Kenya Cabinet set to meet over US cable leaks

President Mwai Kibaki chairs a past Cabinet meeting at State House, Nairobi. News of the planned meeting came as President Kibaki and Prime minister Raila Odinga rushed to defend their record as reformers. Photo/FILE

The Cabinet is due to hold a crisis meeting next week amid the expected release of more leaked cables from the US embassy in Nairobi.

A senior ODM Cabinet minister revealed on Friday that the meeting will seek to devise ways of managing the consequences of the damning leaked cables on the government.

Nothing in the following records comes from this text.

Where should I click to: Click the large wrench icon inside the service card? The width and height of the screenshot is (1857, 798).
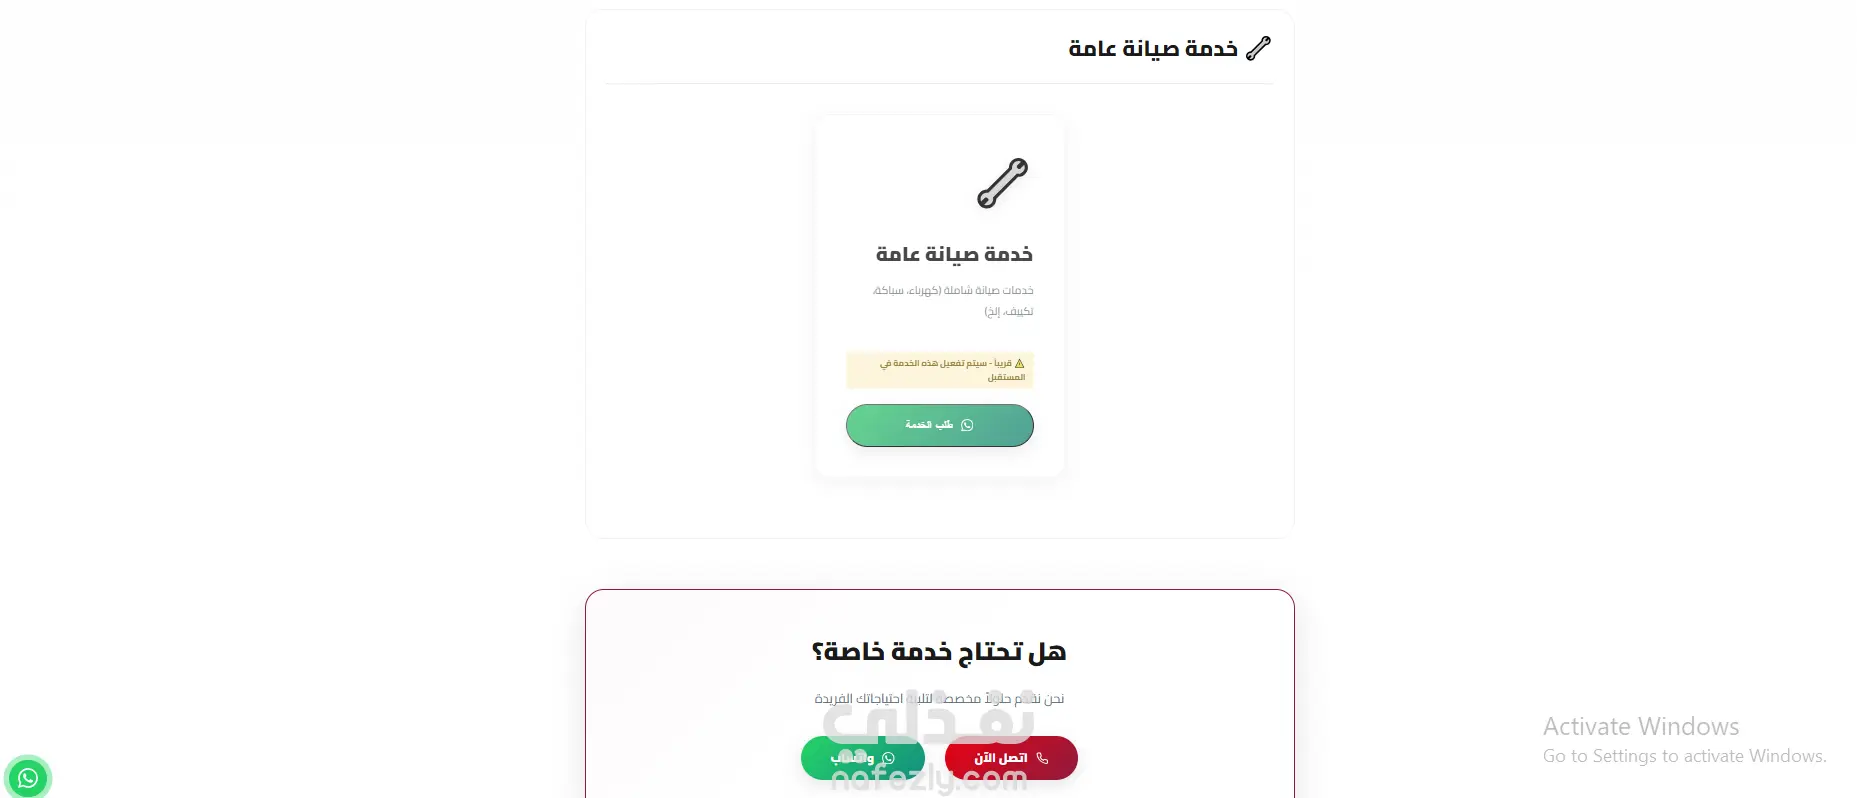coord(1002,183)
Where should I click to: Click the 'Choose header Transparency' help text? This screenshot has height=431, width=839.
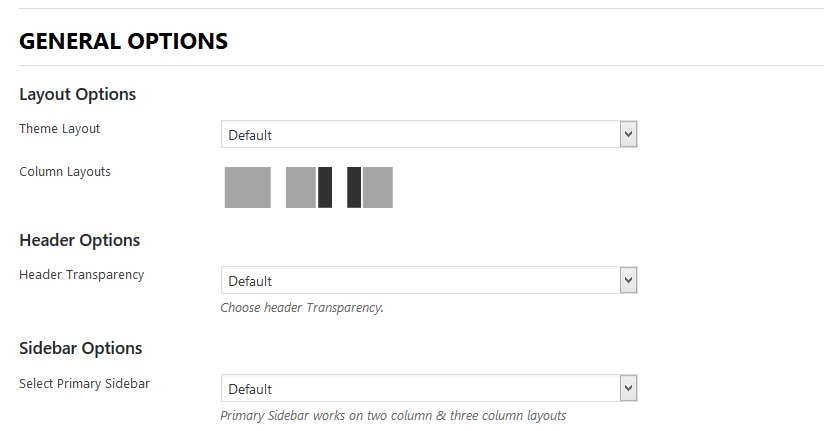302,308
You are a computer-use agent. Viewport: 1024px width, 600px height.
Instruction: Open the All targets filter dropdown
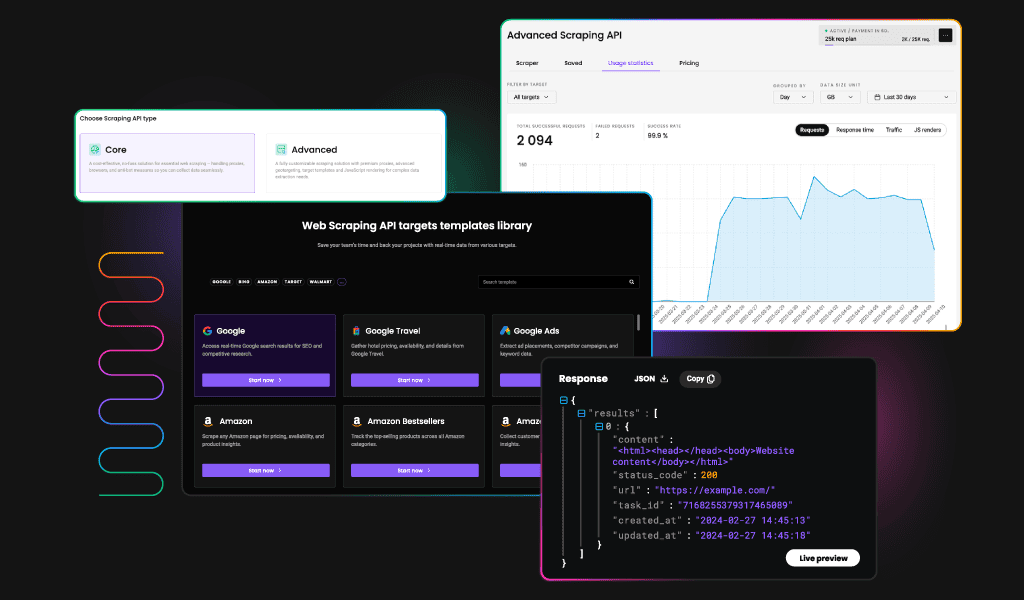click(x=532, y=97)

The minister along with five others who spoke to Saturday Nation on Friday refused to be named because the oath of secrecy they swore.

Said the Justice and Constitutional Affairs minister Mutula Kilonzo: “There is concern because these are matters that are discussed in private. And it is being naughty and disrespectful to the leadership of this country.”

Anxiety in Cabinet

Only a handful of cables have been released from a haul of more than 1,800 leaked cables authored by officials in the Nairobi embassy, America’s biggest in the region.

Mr Kilonzo said he was aware of the anxiety among Cabinet colleagues but said he had not been seen notice of the planned meeting as he was out of the city.

News of the planned meeting came as President Kibaki and Prime minister Raila Odinga rushed to defend their record as reformers, citing the promulgation of the new Constitution as the yard stick to measure their commitment to wide ranging changes.

President Kibaki dismissed the cables by US envoy Michael Ranneberger that described him and the PM as anti-reformers and dared the ambassador to send more write-ups to his bosses in Washington.

“Let those who write, write and if they have a problem with us they can write even more. Kenyans judge the work my government has done by tangible gains not from such nonsense.

“I urge leaders to focus on delivering services to Kenyans while in office and disregard such outbursts,’ he said in Ol Kalou, where he commissioned a newly-built highway.

Mr Odinga, who arrived on Friday morning from a climate change meeting in Cancun, Mexico, said the cables did not carry any truth in them.

“Most of it (the contents in the leaked cables) do not reflect the truth. Every right-thinking Kenyan knows that we (President Kibaki and the PM) are the engines of reform in this country,” he said (see separate story).

Government response

The Cabinet meeting, sources said, will take place on Wednesday next week to discuss and agree on a government response even though the ministers were alive to the fact that no one can stop the release of the cables.

New leaks in coming days could shed light on the movements of Mr Kabuga who the US believes is hiding in Kenya, further details of the main players in the Anglo Leasing scandal, President Kibaki’s health immediately before and after the 2003 elections, the post-election violence, coalition rivalry, Somalia and the National Accord will soon be released.

There were fears this week that the leaked cables are likely to cause a strain the in relations between the Grand Coalition partners as they would contain unflattering contents made in private discussions.

At stake also are relations between Kenya and Sudan President Omar Al-Bashir who is a friend of the government as witnessed during the promulgation of the Constitution.

However, the leaks have shown that Kenya assisted the government of South Sudan to import military tanks from Ukraine even as the government claimed that they weaponry was meant for its forces.

This must have infuriated President Al-Bashir who will find it hard to believe that Kenya could play double standards by assisting the government of his Vice President Salva Kirr to re-arm.

Speaking on Friday, Mr Kilonzo accused the US of driving a wedge in relations between Kenya and Sudan.

“Look at the cables relating to Southern Sudan. They are compounding the existing confusion and friction in a region that is already contaminated,” he said.

Housing minister Soita Shitanda warned that relations between Kenya and the US will no longer be the same.

“If I were Ranneberger, I would ask that I be moved to serve elsewhere. This will surely strain the relations between Kenya and the US. He needs to ask his boss in Washington to take him wo work elsewhere,” he said.